Early Intervention Is The Way To Go
Last month, New York City mayor Michael Bloomberg announced plans to make preschool education available to infants and toddlers from low-income families starting at just 6 weeks of age. This decision “is both smart economics and smart brain science,” write Sandra Aamodt and Sam Wang in the New York Post:
“Early childhood is the most effective time to help disadvantaged kids, since early experience is critical for cognitive and emotional maturation. Brain development occurs in stages — if a child falls too far behind his or her peers, it becomes hard to catch up. For many disadvantaged children, by the time they start school, the academic skills gap is too wide to bridge. Instead, they can enter a vicious cycle of failure that reduces their interest in school, interfering further with their chances of academic progress.
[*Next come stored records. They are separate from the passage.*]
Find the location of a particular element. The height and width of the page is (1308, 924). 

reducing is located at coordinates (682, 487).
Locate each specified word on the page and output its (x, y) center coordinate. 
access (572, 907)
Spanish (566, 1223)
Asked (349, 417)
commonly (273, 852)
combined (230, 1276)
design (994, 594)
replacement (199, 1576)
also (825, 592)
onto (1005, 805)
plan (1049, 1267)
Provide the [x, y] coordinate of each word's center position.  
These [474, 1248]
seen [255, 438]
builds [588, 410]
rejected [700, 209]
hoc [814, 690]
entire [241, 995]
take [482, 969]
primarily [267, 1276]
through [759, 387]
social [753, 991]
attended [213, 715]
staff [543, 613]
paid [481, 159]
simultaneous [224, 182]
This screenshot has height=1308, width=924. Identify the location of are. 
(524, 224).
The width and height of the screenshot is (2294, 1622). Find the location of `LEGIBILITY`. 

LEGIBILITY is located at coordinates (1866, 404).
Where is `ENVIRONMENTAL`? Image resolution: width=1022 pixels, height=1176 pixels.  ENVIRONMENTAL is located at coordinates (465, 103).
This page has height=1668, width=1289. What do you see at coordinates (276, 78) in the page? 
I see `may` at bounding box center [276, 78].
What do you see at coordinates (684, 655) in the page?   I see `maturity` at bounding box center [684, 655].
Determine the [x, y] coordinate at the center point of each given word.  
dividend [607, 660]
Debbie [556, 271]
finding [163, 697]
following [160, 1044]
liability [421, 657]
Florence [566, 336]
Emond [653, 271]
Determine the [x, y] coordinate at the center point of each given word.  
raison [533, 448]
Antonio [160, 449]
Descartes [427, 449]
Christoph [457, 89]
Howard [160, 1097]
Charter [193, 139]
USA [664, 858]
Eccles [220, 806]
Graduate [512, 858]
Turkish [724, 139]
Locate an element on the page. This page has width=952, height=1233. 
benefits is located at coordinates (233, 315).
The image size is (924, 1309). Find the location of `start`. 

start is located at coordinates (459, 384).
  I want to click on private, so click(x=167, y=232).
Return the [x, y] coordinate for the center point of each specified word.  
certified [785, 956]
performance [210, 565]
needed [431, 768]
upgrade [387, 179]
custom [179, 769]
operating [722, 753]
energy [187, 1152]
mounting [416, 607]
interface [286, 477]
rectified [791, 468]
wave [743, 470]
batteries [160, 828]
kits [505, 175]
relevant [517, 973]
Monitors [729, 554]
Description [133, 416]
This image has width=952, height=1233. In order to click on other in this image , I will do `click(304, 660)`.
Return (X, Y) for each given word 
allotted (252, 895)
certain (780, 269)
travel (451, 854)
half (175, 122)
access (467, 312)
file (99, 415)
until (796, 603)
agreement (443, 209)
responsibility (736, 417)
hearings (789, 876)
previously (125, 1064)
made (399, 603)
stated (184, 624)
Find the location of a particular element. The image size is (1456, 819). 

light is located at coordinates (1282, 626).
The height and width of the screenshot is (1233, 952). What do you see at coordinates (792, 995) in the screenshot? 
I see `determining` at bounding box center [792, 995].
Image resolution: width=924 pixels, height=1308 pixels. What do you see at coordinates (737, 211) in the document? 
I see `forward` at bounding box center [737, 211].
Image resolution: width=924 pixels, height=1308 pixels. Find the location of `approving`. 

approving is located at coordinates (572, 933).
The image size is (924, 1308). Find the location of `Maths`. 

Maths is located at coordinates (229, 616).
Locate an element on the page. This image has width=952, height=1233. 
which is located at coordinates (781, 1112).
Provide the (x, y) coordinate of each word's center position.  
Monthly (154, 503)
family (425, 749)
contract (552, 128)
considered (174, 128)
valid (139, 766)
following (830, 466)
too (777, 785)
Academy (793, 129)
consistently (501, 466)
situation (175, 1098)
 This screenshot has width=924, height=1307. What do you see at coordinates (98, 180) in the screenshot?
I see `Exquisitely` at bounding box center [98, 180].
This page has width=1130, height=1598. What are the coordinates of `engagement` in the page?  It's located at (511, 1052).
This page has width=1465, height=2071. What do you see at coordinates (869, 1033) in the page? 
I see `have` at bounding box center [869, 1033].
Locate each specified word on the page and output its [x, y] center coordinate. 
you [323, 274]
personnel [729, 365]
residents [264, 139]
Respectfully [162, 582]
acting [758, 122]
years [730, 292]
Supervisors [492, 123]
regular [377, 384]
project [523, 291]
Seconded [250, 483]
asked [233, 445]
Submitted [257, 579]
Starting from the cradle, children learn from their environments, but impoverished conditions can interfere with that process. In 2011, 21.9% of children in the US were living in poverty, according to Census data. Children in poor households are less likely to receive cognitive stimulation that is taken for granted in middle-class homes.
For example, only half of poor preschoolers have alphabet books, compared to 97% of children whose parents are professionals. Middle-class parents spend more than 40 times as much time, on average, reading to their preschoolers than do poor parents. When parents must struggle simply to meet daily basic needs, they have less energy and resources to provide a structured and supportive home environment.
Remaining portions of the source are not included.